In other words, debiasing and globalization efforts that focus on having models uniformly interpret a topic in a specific way or salience risks the inadvertent side effect of blinding it to the opposite.

Why does this matter?

From a consumer standpoint, imagine an anti-harassment filter that uses a multimodal LLM to reject imagery that dehumanizes a community from being uploaded to that community's discussion channels. An LLM that has been debiased to the point of seeing images that attack that community as actually being warmly supportive of the community will falsely allow extremely harmful images to pass through.

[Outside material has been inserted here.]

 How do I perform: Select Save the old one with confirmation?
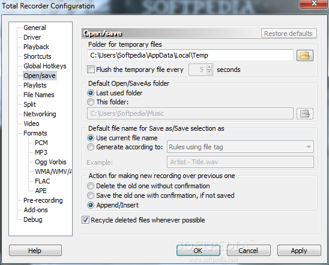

Imagine an archive of protests in support of Ukraine from across the world: several of these LLMs group all pro-Russian and Russian-adjacent topics (such as anti-LGBTQ+ law) protests as pro-Ukraine, yielding a photostream that would include considerable material that stands antithetical to Ukraine.

From a research standpoint, it means that harassment and hate speech researchers, journalists, policy makers and others will come to incorrect conclusions about critical societal topics. One LLM labeled 100% of LGBTQ+-related protests across Europe as supporting the community, yielding a conclusion that anti-LGBTQ+ sentiment was no longer being publicly expressed on the continent. Such conclusions, when presented as "data-driven findings" can lead policymakers, press and the public astray. Similarly, another labeled footage of government forces violently suppressing women's rights protests in Iran as "supporting women's rights", meaning attempts to visually triage imagery emerging from the country to identify government crackdowns in realtime yielded no results.

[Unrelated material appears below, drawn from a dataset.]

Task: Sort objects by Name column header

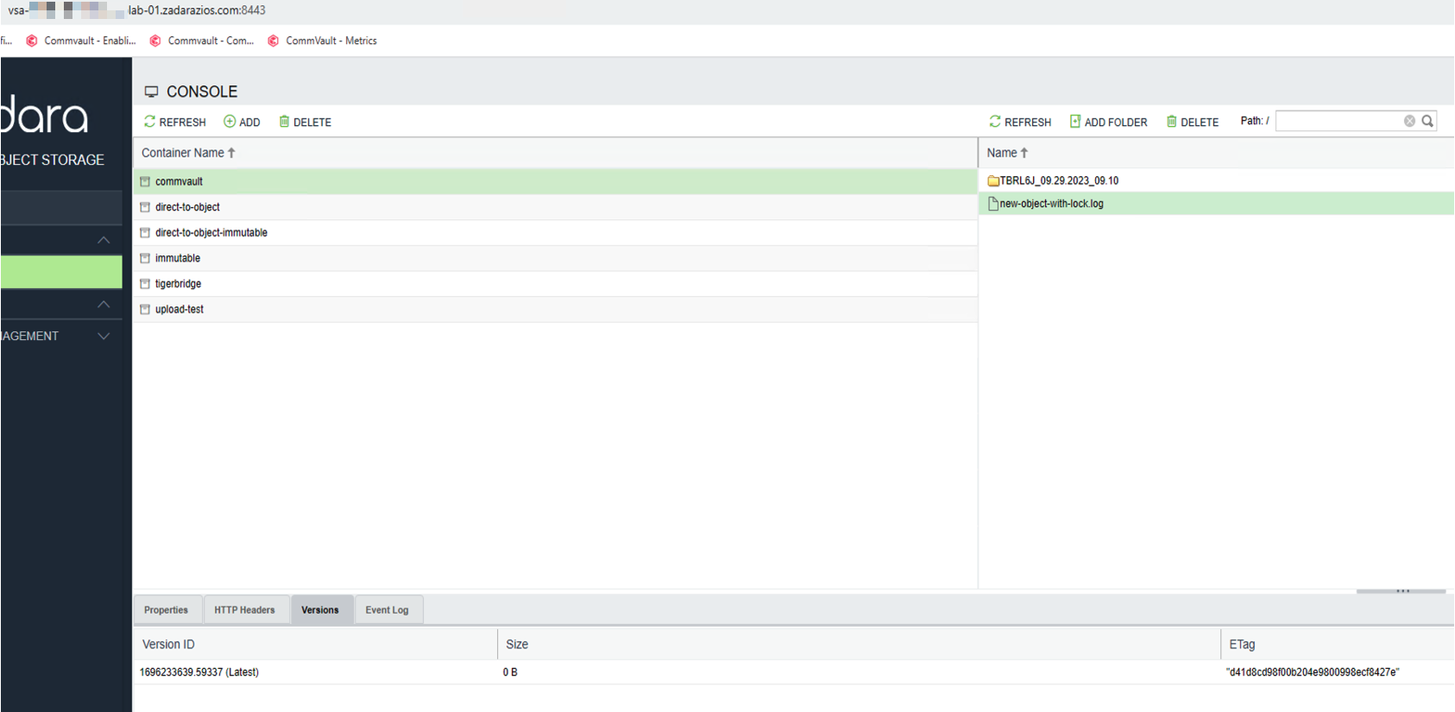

At first glance, one possible explanation is that these biases simply represent the topical distribution of global imagery found in digital form across the world today. Perhaps the only images that exist online are those of pro-LGBTQ+ rallies, suggesting the models are organically learning these biases. Looking through our own catalogs of global news media imagery, we don't find this to be supported, with anti-LGBTQ+ rallies often yielding greater news coverage due to their opposition to Western norms. Instead, additional probing of many of these models uncovers strongly influential guardrails and the contradictory pressures (typically manifested as elevated model instability) that tend to occur at the points of greatest disconnect between model encoding and RLHF debiasing. Most conclusively, however, is that several models originally yielded accurate results on these tests, but as they have been subjected to continued debiasing efforts, have become less and less accurate at detecting visual rhetoric that opposes sensitive topics, lending further evidence in support of these challenges being a part of the debiasing workflow.

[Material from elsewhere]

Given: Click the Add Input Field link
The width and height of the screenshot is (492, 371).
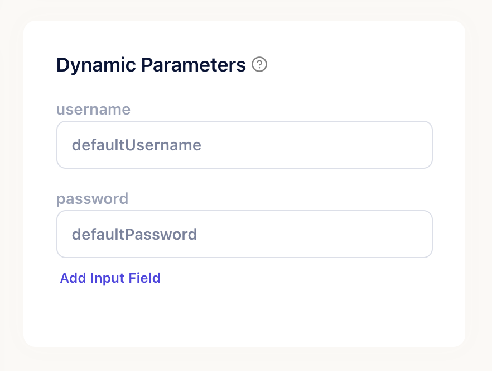Looking at the screenshot, I should click(110, 278).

One strategy that some vendors are adopting is simply to reject as policy violations all images containing the most sensitive categories, such as images of people, protests, signs covering selected topics or even all news media imagery in an attempt to avoid these issues.

The underlying issue is a failure to separate detection from generation. There are considerable societal justifications for building models that are incapable of generating harmful content in the hands of the general public to reduce their risk for everything from harassment to disinformation. On the other hand, there are far fewer justifications for preventing models from detecting such harms in content they analyze. It is difficult to conceive of a use case where it would be societally harmful to have a model that can be used as a safety filter to identify images of violence against the LGBTQ+ community or women's rights protests, for example. Instead, multimodal LLM vendors should increasingly focus on bifurcating their debiasing and globalization efforts, focusing on maximal accuracy for detection, while erring on the side of safety for generation.